Search code examples
postgresqlregex-negationregexp-replace

postgres regexp_replace negate presence of consecutive groups of chars


i have a database export that come with some wrong chararacter substitution(like è => e'). So i have to change it back in postgres.
I'm going crazy to make an all in one regex that catch something like this:

cassine' de' pecche' e'

it must become

cassinè de' pecchè è

(de' must not change).

I managet to get it with two pass:

UPDATE mytable SET comun1=UPDATE mytable SET comun1=regexp_replace(column1,'([^dnNn])(e\'')', '\1\2è', 'g');   

UPDATE mytable SET comun1=UPDATE mytable SET comun1=regexp_replace(column1,'([^\s])([dnNn])(e\'')', '\1\2è', 'g'); 

Basically i want to exclude from replace a space followed by d or n and followed by e' (like " de'") and change the e' in all other cases.
I tried (?!\s[nNdD])(e\'') but it still changes " de'" to " dè"
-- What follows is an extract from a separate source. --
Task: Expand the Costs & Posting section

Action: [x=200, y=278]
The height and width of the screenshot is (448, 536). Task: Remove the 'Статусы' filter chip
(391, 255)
Does anyone have a solution for this?


Solution

  • select regexp_replace($$cassine' de' pecche' e'$$, $$(\s[^dn]?|\w\w)e'$$, '\1è', 'gi')
        regexp_replace    
    ----------------------
     cassinè de' pecchè è
    (1 row)
    

    Explanation:

    (\s[^dn]?|\w\w)e'
     ^       ^     ^ 
     |       |     followed by e'
     |       or 2 word chars
     space optionally followed by d or n